Schon die Single-Auskopplung Strong Feelings lockt mit einer Spar-Kombination aus bollernden Drums und knurrendem Bass ein wenig auf die falsche Fährte: Denn statt wütender Working-Class-Rants, wie es sie gerade von Sleaford Mods und Co. zu hören gibt, setzt Sängerin Florence Shaw aus Gemälde-Beschreibungen und Satzfragmenten einen Liebe-in-Zeiten-des-Brexit-Song zusammen. Aufgeschnapptes, Festgehaltenes und obskure YouTube-Kommentare werden eins: „I just want to tell you I’ve got scabs on my head / It’s useless to live / I’ve been thinking about eating that hot dog for hours / Kiss me“

Dabei hat der Cut-Up-Wahnsinn Methode: Erst über Dry Cleaning fand Shaw, eigentlich Illustratorin und bildende Künstlerin, zum Songwriting.

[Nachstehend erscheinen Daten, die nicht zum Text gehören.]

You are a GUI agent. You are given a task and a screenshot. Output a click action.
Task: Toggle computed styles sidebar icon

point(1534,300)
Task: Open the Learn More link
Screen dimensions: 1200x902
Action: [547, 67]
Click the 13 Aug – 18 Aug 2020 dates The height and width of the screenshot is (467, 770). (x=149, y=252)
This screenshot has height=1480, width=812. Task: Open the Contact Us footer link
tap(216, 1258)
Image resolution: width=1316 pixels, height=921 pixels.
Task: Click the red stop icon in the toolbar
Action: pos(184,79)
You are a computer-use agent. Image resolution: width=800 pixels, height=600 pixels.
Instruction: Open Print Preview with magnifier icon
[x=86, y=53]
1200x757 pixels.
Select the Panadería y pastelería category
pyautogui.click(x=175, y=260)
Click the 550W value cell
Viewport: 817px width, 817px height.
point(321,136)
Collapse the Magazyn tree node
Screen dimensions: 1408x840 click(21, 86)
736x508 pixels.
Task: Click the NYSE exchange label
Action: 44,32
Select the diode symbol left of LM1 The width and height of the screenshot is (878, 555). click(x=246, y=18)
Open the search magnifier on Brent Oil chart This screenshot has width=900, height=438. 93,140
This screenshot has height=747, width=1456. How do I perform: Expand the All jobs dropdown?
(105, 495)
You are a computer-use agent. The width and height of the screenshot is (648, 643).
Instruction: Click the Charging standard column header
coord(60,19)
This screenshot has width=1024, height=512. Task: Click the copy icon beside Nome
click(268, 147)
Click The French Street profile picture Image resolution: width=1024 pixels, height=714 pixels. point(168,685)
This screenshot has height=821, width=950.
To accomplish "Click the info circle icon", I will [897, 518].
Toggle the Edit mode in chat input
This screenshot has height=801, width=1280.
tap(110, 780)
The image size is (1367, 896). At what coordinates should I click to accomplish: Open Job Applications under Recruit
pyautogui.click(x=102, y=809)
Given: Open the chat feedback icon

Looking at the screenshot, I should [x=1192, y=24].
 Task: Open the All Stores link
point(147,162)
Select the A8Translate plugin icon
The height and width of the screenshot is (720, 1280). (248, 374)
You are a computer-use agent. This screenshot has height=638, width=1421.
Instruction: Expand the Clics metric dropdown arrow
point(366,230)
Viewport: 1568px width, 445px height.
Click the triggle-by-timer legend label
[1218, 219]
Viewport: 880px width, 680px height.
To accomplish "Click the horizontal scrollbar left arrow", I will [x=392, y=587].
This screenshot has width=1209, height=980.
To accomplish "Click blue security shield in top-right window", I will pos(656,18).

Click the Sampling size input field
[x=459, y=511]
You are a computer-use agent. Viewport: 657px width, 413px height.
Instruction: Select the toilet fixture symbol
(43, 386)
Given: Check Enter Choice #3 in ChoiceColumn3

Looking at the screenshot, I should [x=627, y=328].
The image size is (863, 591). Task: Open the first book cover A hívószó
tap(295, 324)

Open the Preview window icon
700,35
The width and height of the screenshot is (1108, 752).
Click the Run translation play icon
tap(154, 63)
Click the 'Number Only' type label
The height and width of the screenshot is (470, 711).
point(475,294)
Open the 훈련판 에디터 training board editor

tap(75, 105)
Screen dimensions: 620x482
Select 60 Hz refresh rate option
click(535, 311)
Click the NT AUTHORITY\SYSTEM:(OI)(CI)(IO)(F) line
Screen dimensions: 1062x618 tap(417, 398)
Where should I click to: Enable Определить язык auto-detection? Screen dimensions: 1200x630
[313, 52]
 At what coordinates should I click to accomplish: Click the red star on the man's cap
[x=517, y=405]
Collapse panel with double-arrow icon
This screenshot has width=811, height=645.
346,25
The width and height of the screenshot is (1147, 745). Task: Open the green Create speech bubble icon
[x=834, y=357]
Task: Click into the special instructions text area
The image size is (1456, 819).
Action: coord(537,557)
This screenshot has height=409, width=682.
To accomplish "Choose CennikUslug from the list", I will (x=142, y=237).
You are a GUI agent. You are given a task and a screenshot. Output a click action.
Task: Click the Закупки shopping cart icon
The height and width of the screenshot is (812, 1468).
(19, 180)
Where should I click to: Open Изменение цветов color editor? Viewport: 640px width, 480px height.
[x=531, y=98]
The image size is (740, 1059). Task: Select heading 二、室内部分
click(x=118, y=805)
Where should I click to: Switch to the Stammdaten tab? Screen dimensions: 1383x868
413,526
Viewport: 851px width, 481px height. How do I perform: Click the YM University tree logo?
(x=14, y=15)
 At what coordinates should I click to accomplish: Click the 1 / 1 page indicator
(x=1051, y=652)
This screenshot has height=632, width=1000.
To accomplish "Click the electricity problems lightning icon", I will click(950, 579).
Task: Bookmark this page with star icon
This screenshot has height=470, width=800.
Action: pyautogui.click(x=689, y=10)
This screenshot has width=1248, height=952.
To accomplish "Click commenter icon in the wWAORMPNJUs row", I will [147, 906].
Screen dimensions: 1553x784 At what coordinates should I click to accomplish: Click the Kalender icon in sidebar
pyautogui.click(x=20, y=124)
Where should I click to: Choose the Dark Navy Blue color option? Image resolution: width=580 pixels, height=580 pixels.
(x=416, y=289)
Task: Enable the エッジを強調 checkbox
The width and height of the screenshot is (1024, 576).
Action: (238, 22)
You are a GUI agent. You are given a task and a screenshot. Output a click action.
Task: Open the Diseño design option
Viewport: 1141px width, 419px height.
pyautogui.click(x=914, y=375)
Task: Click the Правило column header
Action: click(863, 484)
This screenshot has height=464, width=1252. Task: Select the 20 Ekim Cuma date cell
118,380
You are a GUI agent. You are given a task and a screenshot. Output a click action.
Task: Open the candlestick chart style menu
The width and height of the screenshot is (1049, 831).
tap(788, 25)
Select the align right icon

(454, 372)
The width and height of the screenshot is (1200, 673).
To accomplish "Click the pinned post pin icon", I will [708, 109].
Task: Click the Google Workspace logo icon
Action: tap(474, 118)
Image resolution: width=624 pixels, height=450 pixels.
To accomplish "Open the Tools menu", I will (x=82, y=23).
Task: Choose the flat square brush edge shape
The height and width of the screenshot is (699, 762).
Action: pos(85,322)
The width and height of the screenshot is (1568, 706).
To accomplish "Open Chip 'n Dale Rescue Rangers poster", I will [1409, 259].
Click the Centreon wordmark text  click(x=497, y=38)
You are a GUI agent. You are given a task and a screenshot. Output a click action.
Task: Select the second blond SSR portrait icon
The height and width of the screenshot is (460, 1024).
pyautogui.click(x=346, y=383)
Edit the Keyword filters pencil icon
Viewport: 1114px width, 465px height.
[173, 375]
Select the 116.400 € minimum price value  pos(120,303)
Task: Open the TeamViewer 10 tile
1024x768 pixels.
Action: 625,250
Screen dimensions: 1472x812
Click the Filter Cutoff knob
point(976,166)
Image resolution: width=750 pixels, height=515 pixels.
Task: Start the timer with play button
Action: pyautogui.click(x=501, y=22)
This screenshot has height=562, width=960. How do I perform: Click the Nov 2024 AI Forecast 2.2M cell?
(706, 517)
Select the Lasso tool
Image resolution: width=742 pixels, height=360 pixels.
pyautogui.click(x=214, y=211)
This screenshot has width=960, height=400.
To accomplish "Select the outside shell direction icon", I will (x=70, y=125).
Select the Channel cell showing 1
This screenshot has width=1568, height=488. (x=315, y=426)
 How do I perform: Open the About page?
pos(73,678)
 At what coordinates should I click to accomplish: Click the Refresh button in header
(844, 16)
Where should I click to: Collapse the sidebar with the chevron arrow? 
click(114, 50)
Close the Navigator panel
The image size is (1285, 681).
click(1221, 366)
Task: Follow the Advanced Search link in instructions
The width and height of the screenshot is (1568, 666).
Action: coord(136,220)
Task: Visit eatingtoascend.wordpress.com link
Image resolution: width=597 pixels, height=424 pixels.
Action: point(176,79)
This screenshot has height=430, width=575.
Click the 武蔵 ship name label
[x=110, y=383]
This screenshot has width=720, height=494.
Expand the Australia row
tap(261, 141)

Mit Gitarrist Tom Dowse bereits von der Kunsthochschule bekannt, soll sie die restliche Band zwar bei einem Karaoke-Abend kennengelernt haben, entschied sich aber gegen ihre Singstimme. Stattdessen trägt Shaw ihre zwischen Melancholie und trockenen Humor wechselnden Lyrics im monotonen Laurie Anderson-Duktus vor: „Weak arms can’t open the door, kung fu cancel / It’ll be okay, I just need to be weird and hide for a bit and eat an old sandwich from my bag“

Was im ersten Moment furchtbar verkopft klingt, funktioniert vom Opener Scratchcard Lanyard bis zum stoischen Krautrock-Schlusspunkt Every Day Carry umso besser: Während Dowse mal fiebrig, mal breitbeinig schrammelt, kühlt Shaw im Verbund mit Bassist Lewis Maynard und Drummer Nick Buxton den aufgeregten Art-Rock zu eingängigen Grooves herunter. Dabei sind die Songs im Vergleich zu den Vorgänger-EPs komplexer geworden, ohne zu überfordern. Und auch die absurdesten Lyrics („I think of myself as a hardy banana with that waxy surface and the small delicate flowers“) fließen, eingebettet in psychedelisch angehauchte Riffs, in einen Strom – wenn auch beklemmender – Traumgebilde zusammen.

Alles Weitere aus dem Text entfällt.